Fourth, it is reasonable to view that the above provision is not applicable to a case where the land of this case is not used for the original purpose because it falls under the "land for which four years have not elapsed since the date of original acquisition of the land for reclamation of public waters" under Article 84-4 (4) 9 of the Enforcement Decree of the Local Tax Act, which lists a case where the land of this case is not deemed a non-business land of a corporation. Thus, it is recognized that the land of this case was a land for which the original purpose was acquired through reclamation of public waters. However, the above provision does not apply to a case where the corporation did not directly use the land for its original purpose from the date of acquisition, and the above provision is not applied to a case where it was not used for the original purpose because it was sold or disposed to another within the period without using it for its original purpose (see Supreme Court Decision 86Nu712 delivered on December 22, 1987). Thus, it cannot be viewed that the above land of this case was not immediately disposed for for for non-business use.

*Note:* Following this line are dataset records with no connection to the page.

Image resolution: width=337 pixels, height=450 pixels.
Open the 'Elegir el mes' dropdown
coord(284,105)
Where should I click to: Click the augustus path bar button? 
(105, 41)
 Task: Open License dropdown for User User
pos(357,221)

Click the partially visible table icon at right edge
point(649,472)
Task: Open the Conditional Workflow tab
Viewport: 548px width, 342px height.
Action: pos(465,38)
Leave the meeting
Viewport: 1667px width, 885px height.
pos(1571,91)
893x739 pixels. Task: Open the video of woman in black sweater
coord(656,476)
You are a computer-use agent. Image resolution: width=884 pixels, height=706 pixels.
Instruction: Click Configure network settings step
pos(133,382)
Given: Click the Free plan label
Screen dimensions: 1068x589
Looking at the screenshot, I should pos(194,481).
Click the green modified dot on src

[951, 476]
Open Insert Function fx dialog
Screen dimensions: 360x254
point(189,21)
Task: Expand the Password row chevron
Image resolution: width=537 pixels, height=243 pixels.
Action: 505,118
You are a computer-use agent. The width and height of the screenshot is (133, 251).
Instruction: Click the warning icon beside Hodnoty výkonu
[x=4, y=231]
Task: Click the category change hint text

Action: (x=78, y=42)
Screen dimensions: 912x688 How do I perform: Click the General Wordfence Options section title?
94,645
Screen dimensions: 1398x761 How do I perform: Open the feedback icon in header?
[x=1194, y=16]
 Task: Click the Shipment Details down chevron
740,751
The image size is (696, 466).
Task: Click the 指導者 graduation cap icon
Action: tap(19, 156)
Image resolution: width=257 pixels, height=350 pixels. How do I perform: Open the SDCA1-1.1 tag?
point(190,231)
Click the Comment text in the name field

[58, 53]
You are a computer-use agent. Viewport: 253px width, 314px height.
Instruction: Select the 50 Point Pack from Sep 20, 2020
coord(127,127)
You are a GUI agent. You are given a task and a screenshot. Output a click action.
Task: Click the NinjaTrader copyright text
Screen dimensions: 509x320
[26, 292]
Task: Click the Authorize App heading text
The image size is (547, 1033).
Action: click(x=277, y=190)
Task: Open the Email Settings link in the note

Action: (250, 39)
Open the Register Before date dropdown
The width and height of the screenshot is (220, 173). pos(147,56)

Fifth, the plaintiff's assertion that since the first, second, and third sections of Section 1 were divided into sections 1, 2, and 3 for the financing of the construction fund during the construction of factory site and then the resolution of the general meeting of shareholders was made by selling it and adding the real estate sales business to the third sections of Section 3 for this purpose, and then selling and disposing of the land of this case, the plaintiff cannot be viewed as non-business land since the plaintiff did not construct a factory on the above land, i.e., the disposal of the land without using it directly for its own purpose. However, as alleged by the plaintiff, the ground for financing construction fund cannot be viewed as a justifiable ground for non-business land under Article 84-4 (1) of the Enforcement Decree of the Local Tax Act for non-use of the land of this case

3. Thus, the plaintiff's claim seeking revocation is without merit because the defendant's disposition of this case was unlawful, and thus, it is dismissed, and the costs of the lawsuit are assessed against the plaintiff who lost. It is so decided as per Disposition.